On deck he had already picked out a coil of steel cable as heavy as he could lift, and a light rope. Tying the rope to the coil, he lowered it overboard, and hitching the rope to a stanchion, set Janet to watch at the corner of the deckhouse, and went down the ladder again. He tied the steel cable to a seat of the skiff, and thrust the oars under so that they could not float free. Then tying the box of food and the rug to the end of the rope, he stood on the gunwale of the skiff until she took water, filled and sank.

Returning to the deck, he pulled up their supplies and drew in the ladder. As he was rolling up the ladder, Janet came to him.

“There’s a man coming across the decks,” she whispered. “He has a light.”

“Take off your shoes,” said Neill.

He stood the rolled up ladder alongside the others, and snatching up their belongings, ran aft with Janet at his heels. As they reached the after ladder and went up, the light was visible up forward, but they were beyond reach of its rays.

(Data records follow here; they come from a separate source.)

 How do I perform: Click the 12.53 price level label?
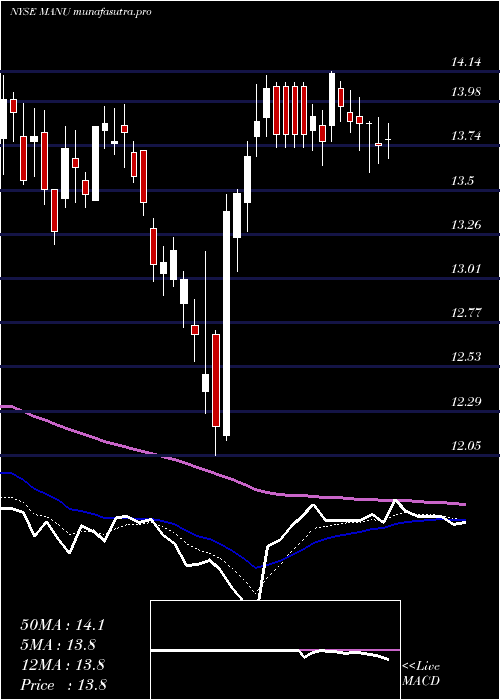pyautogui.click(x=466, y=357)
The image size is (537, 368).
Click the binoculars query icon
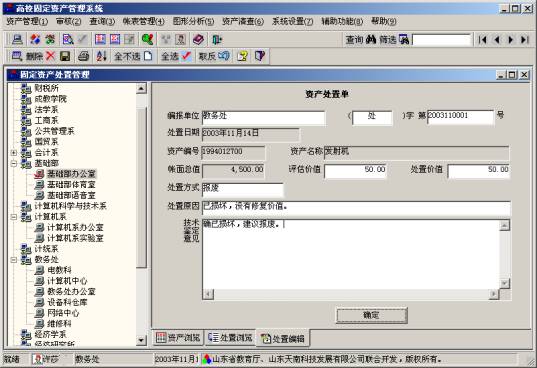(371, 40)
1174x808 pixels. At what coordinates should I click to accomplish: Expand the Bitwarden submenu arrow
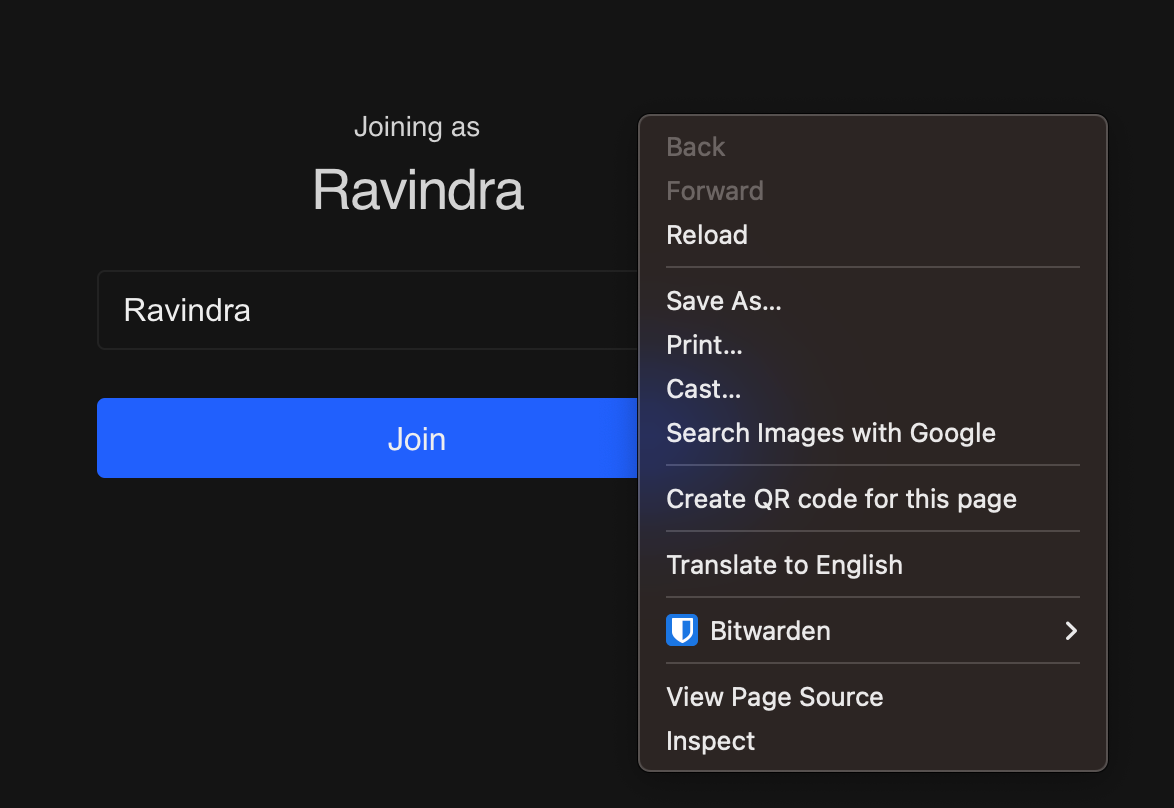point(1070,631)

They ran forward on the boat deck. With his pocket-knife Neill cut one of the ropes that fastened down the canvas cover of a lifeboat. Helping Janet under it, he followed her into the boat.

Peeping out under the cover, he saw the light mounting the ladder astern and coming toward them. He ducked. Soon they could hear the leisurely footsteps of the watchman. He stopped alongside where they lay, and Neill held his breath. Janet’s hand convulsively gripped his. There was a moment of horrible suspense; then they heard a match struck, the watchman puffed at his pipe and moved on.

Neill quivered with inward laughter. “He might as well catch us as scare us to death,” he whispered.

Looking out under the cover, he saw the man going down the forward ladder. After giving him a moment, he climbed out of the boat and, creeping forward, peeped over the edge of the deck. He saw the watchman returning over the gangplank with his lantern, and let out a long breath of relief.